To manage a system effectively, you might focus on the interactions of the parts rather than their behavior taken separately.
Russel Ackoff
Komplexität ist also eine Eigenschaft eines Systems. Unser Gehirn ist ein kompliziertes Geflecht aus Neuronen und die biochemischen Vorgänge zwischen ihnen lassen sich durchaus für den Experten verstehen. Was in diesem Geflecht aber von mir gedacht wird, dieser Text hier und kurz darauf der Gedanke an den nächsten Termin oder das Abendessen und dann der dringende Wunsch nach einem Mittagssnack und so fort (ja, ich war schon mal fokussierter!), all das ist nicht vorhersagbar und damit eine Überraschung. Komplexe Systeme sind nicht nur die Summe ihrer Teile, sondern das nicht vorhersagbare Produkt ihrer Interaktionen.

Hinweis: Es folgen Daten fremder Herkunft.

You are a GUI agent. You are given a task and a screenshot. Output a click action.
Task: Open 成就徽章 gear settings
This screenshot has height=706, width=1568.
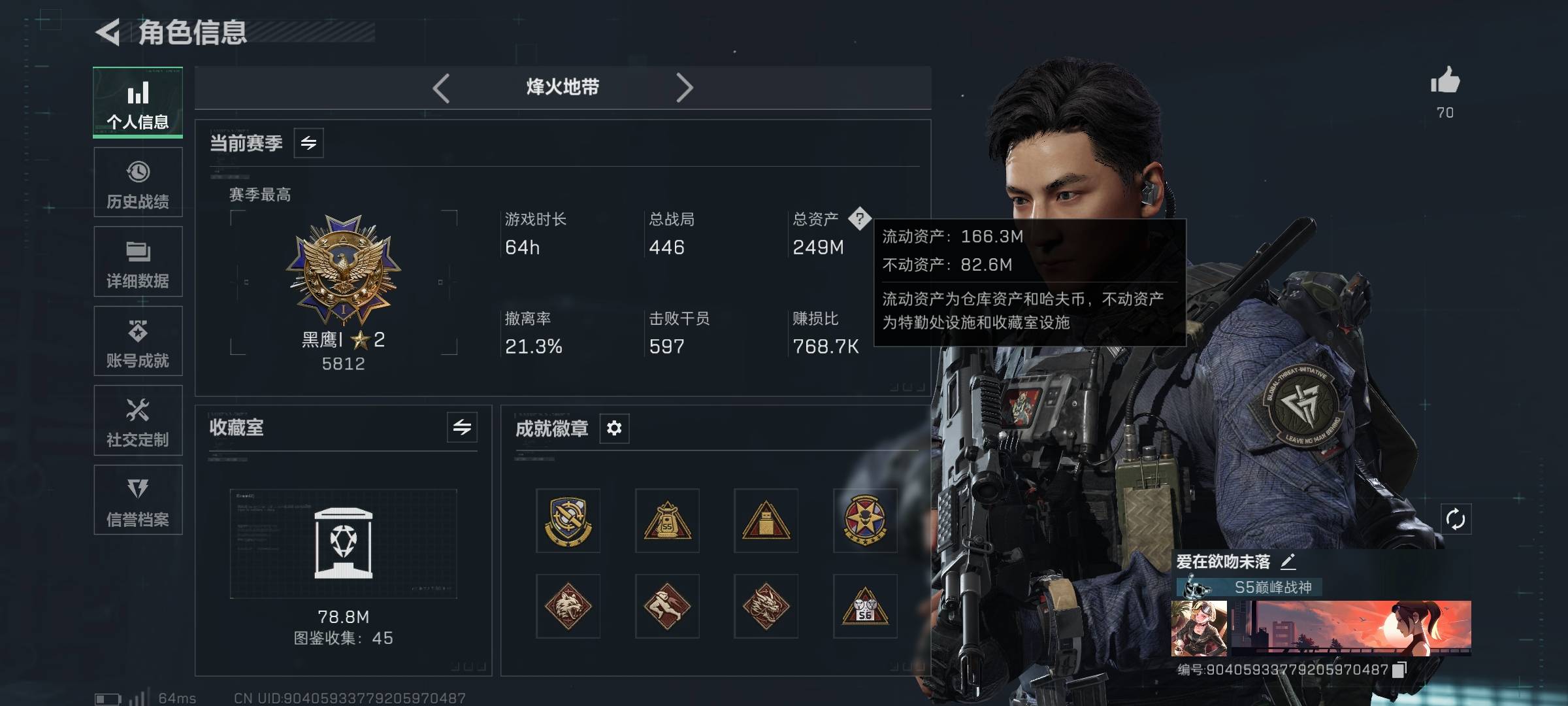[x=614, y=428]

Entsprechend überraschend und damit komplex wird es überall dort, wo mehrere oder sogar viele Menschen sich treffen. Auf der Straße etwa, wo kleine Störungen große Staus zur Folge haben oder eben in Organisationen. Als tayloristischer Manager kann man diese Komplexität ganz im Sinne von Henry Ford natürlich versuchen zu ignorieren, aber sie verschwindet dadurch nie ganz. Und das ist auch gut so, denn auch Organisationen agieren immer mehr in immer komplexeren Umfeldern und werden immer mehr überrascht. Oder sie überraschen selbst ihre Konkurrenten. Je nachdem wie gut sie es verstehen, eine Umgebung zu schaffen, in der diese komplexen Anteile, das menschliche Potential oder einfach das Lebendige schneller bessere Ideen hervorbringen als die Konkurrenz das kann. Das ist nicht zuletzt eine Frage der Führung und das Manifest für menschliche Führung zeigt dafür geeignete Lösungsräume auf.